If Sanford’s allegations are true, they could trigger action by the FEC, which is charged with enforcing campaign finance law. Paying for a poll on a political committee’s behalf and failing to report it would amount to a “pretty straightforward violation,” said Erin Chlopak, senior director for campaign finance at the Campaign Legal Center.
She added that the FEC might probe Kent’s employment arrangement if somebody lodged a formal complaint.
“If somebody pays money to a candidate for the purpose of influencing their election, that is a contribution,” Chlopak said. “It would seem worthy of an investigation if a candidate is getting money from another person for no clear purpose other than running a campaign.”
In such proceedings, Kent would have the opportunity to produce counterevidence—and Chlopak argued that Kent’s reporting of AES as his employer prior to launching his campaign might settle at least some suspicions.
Curiously, however, Washington State Department of Revenue records show that Advanced Enterprise Solutions did not register with the agency—as is required of all businesses employing people in the state—until several months after Kent launched his campaign. Further, in all his contributions to the Kent committees, Reed did not identify himself as Advanced Enterprises Solutions’ owner or founder but only as self-employed.
The source of the company’s income, beyond the PPP loan, is unclear. It has a minimal web presence and operates out of a coworking space in Herndon, Virginia. The loan materials indicate that in 2020 it had 18 people on staff.

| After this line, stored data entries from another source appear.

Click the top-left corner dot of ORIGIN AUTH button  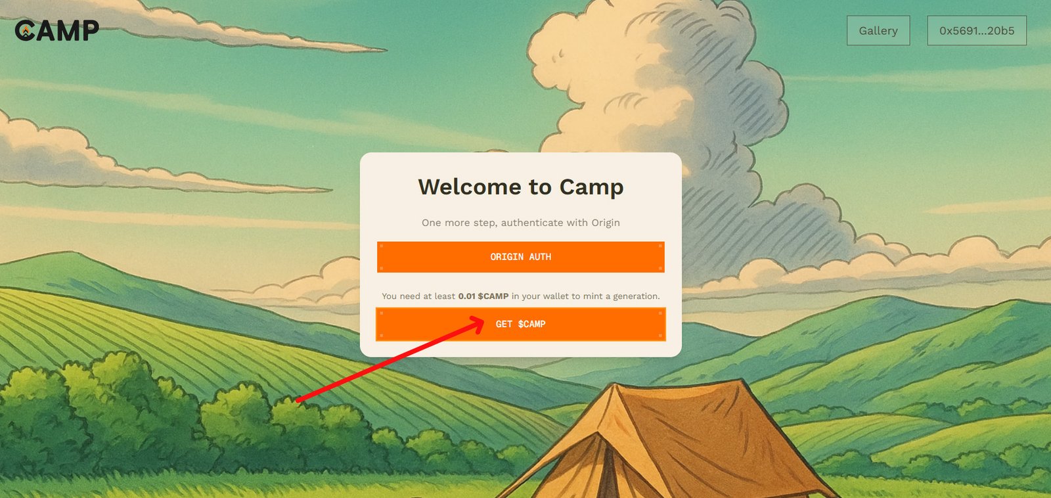tap(382, 246)
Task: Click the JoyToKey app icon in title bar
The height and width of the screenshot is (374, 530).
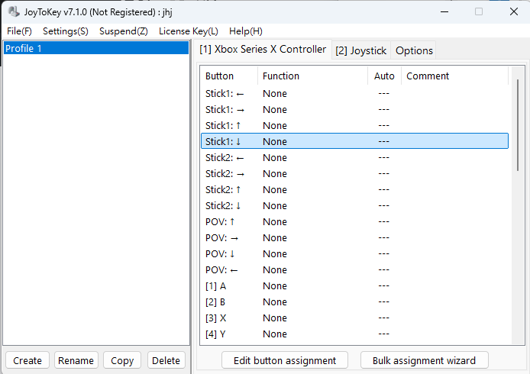Action: (x=14, y=12)
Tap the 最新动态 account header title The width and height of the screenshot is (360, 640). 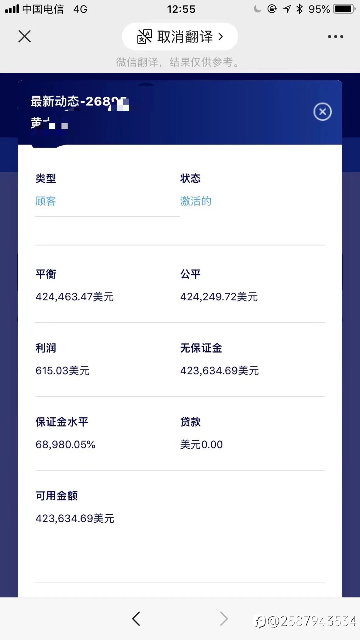coord(80,102)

The Kent campaign said in a press release put out late Tuesday that the firm “collects research/intelligence throughout the world on cellular infrastructure which is then sold to telecommunication firms who are pursuing contracts to upgrades that infrastructure, most recently involving the transition to 5G technology.”

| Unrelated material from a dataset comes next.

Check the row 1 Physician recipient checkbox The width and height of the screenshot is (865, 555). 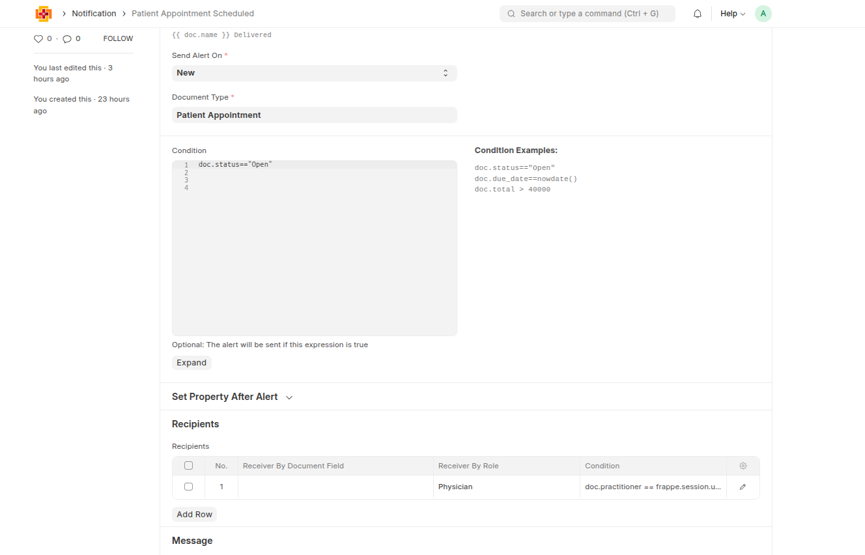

The firm’s registration in Virginia became inactive earlier this year after it failed to pay an annual fee. Loudon County property records show Reed sold his home in Chantilly in September 2021 for $807,500. He has since registered another business entity and donated to Kent from a five-bedroom mansion in nearby Leesburg.
Records show that home belongs to an executive of telecom giant Comcast, although a person close to the executive maintained to The Daily Beast that the two men have only a landlord-tenant relationship.